第102章 精神攻击(六千字大章,今天合并更新)

    外行看热闹,内行看门道。

    无论卞玉京还是方子翎,在最初看到《流贼论续》的那两三天里,其实都只是处在看热闹的状态。

    尤其方子翎因为之前劝沉树人别狂妄、打赌输了,发现人家并不是狂,而是真有这个实力。

    然后就好几天满脑子嗡嗡的,看书时都只是被动全盘接受,连独立思考能力都暂时下降了。

    不过,自从上门服软、解开心结后,方子翎很快冷静下来。回家后再仔细拜读大作,居然也就看出了一些原本没有揣摩到的深意。

    沉树人倒是没空理会这些女流之辈、会有什么见解。所以那天之后,很快又把精力投注到部队的休整备战工作上去了。

    他压根儿没觉得对方能在战略上帮到他,最多就是清谈之友,助得甚事。

    结果没想到,三天之后,方子翎很是冷静地又上门讨教了一次。

    上次混熟了门路,这回就没再需要哥哥带路,她直接穿一身书生袍服、坐马车就来到巡抚衙门求见。

    沉树人日理万机,不是那么好见的,府上侍女就把方子翎引到别院、上了茶点候着。一直到午膳休息的时候,沉树人才抽出空来。

    “方姑娘这是又有什么要请教的?”沉树人也不见外,压根儿不说“见教”,只说对方要请教他。

    方子翎听到这两个字,没来由又有些不快,但自己上次表现被碾压了,暂时也只好认了,就顺着往下说:

    “确实要‘请教’呢。回去细读了几天《流贼论续》,颇有一两处不解,觉得不似沉兄原本的风格呢。”

    沉树人在茶几对面坐下,“啪”地折扇一展:“说来。”

    方子翎一咬牙:“遍观《流贼论续》,沉兄对眼下李自成的判断,便是‘无源之水无本之木,军势虽盛,却即将由此转衰。因此相持围困越久,只要不让李自成再如往昔流窜数省、吸取数省民脂民膏为其所用,便越不用担心’,这总结没错吧?”

    沉树人随性地点点头:“没错,这不是三天前就说过了么——你回去后就看出点这?”

    然而方子翎只是先统一一下基础共识,很快就继续往下说:“还有,看得出沉兄对历史的看法,一贯有强调‘历史不会简单重演’,

    因为‘后人总是会吸取教训,尤其是会避免最近看到的一次前人覆辙,所以宁可踩中‘上上次’甚至‘上上上次’的覆辙,也不会简单踩中‘上次’的覆辙’,是这样吧?”

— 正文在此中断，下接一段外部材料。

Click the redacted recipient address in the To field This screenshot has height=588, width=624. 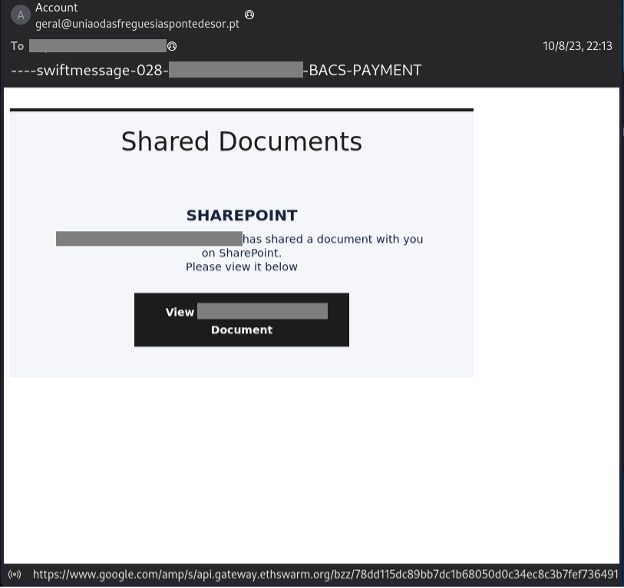point(97,46)
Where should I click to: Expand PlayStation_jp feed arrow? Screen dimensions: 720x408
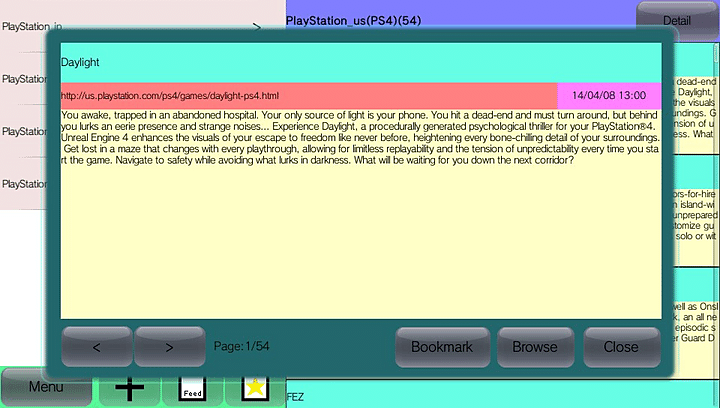pos(257,27)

    沉树人继续傲然点头:“确是如此,这也算我的一家之言,见前人之所未见了。自古王朝兴替,没有哪个长久的王朝,灭亡方式会跟前一个长久王朝一样的。

    就好比一条路上有无数陷阱,刚好前一个人掉进某个陷阱里死了,跟在后面的哪怕明知最终也必掉进陷阱而死,却至少会换一个陷阱,不会掉进同一个的。”

    这点道理对于喜欢分析数据的现代人而言,也不是什么难总结的规律。

    但古人很少这么想问题,儒家史学家喜欢谈“道”层面的东西,不喜欢盘点总结数据,也就给了沉树人又一个钻空子刷名声刷“学术成就”的点。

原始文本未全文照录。